Some patients and physicians frown upon placebo use primarily because placebo effects are thought to require deception, that an "unreal" treatment will give "real" relief, and therefore their use betrays patient-physician trust through deceit.

However, in 2008 two independent studies documented that 50 percent of physicians utilize placebo in practice, contrary to what they document in their medical records. Of note is that 96 percent of those physicians felt that patients were truly deriving a very real physiological benefit from placebos.

Indeed, while placebos are generally defined as having no inherent effectiveness in physically curing illnesses, a growing body of neuroscientific evidence challenges this assumption. Accumulating data suggest that placebos have measurable effects on the brain as well as objective (physicians can measure improvement in patients) and subjective (patients report feeling better) benefits for patients.

Some have called placebo effects "the endogenous (or your body's own) healthcare system." For each ailment, placebos seem to produce physiological improvements specific to that particular ailment, whether it be a neurodegenerative movement disorder like Parkinson's disease, migraines, or depression. Moreover, one study suggests that deception is not necessary for placebos to benefit patients, at least for those suffering from Irritable Bowel Syndrome (IBS).

To be clear, it's hardly advisable for placebo therapy to serve as a substitute for chemotherapy, surgery for a broken arm, or vaccination. While it's true that placebos may be a valuable adjunct to any therapy -- indeed, placebo effects have been found to enhance the effects of some medications -- placebos are perhaps most compelling and promising for conditions that currently have no successful standard therapies, such as some psychogenic disorders: "medically unexplained" conditions characterized by debilitating pain, paralysis, blindness, tremors, and seizures, which make up 20-30 percent of primary care patients at an estimated cost of $100 billion per year.

Placebos could provide a cost-effective solution here, and many of us are already comfortable with and in the habit of using a variety of placebos; local grocery stores and health food stores contain many shelves of non-FDA regulated solutions to a variety of ailments including the common cold.

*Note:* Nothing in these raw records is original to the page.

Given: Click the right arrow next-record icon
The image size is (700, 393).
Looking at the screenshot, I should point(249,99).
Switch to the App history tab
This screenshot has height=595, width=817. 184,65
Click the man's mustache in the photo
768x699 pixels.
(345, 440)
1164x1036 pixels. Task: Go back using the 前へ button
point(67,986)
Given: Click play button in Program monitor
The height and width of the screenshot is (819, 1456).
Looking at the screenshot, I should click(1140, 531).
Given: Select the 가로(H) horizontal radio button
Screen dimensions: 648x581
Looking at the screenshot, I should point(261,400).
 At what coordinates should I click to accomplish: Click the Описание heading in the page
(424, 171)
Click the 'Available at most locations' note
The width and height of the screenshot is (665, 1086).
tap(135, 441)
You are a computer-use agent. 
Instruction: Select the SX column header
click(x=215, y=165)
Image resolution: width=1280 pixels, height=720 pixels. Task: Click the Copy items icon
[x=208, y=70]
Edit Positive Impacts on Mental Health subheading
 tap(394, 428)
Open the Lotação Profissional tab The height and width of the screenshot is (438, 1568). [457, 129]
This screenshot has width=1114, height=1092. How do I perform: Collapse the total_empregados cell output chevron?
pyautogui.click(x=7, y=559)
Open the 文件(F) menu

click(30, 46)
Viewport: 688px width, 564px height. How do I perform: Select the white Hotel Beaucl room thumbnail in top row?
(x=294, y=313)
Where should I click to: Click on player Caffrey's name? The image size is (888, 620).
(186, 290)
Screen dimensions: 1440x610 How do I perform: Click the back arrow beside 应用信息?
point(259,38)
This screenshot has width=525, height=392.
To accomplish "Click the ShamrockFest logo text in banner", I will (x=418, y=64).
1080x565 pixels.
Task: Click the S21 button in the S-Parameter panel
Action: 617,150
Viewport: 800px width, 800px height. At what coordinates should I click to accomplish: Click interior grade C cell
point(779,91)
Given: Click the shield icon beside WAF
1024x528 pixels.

But, if we are to move forward with placebo treatment, we will have to apply a systematic means of implementing it. Because placebo treatment is so intensely context-dependent -- seemingly unimportant factors like color, or mode of delivery, or what is stated at the time of administration can significantly bear on their efficacy -- many potentially influential factors must first be analyzed. Some patients, more than others, may be strongly susceptible to placebos and it will be important to determine which sub-populations would benefit or be harmed by such treatments. Therefore, the first step will require standardizing placebo treatments for specific patients by collecting in-depth data on how and for whom physicians are using placebos now.

It's a step we should take. Placebos are widely used and prescribed today, and have significant benefits to those seeking treatment. We must move beyond asking whether we approve of placebo use and instead reinvigorate research on how and under what conditions we should use them. This research will not only have an impact on a host of medically unexplained illnesses, but could also make headway in addressing a wider range of illnesses such as the common cold and pain.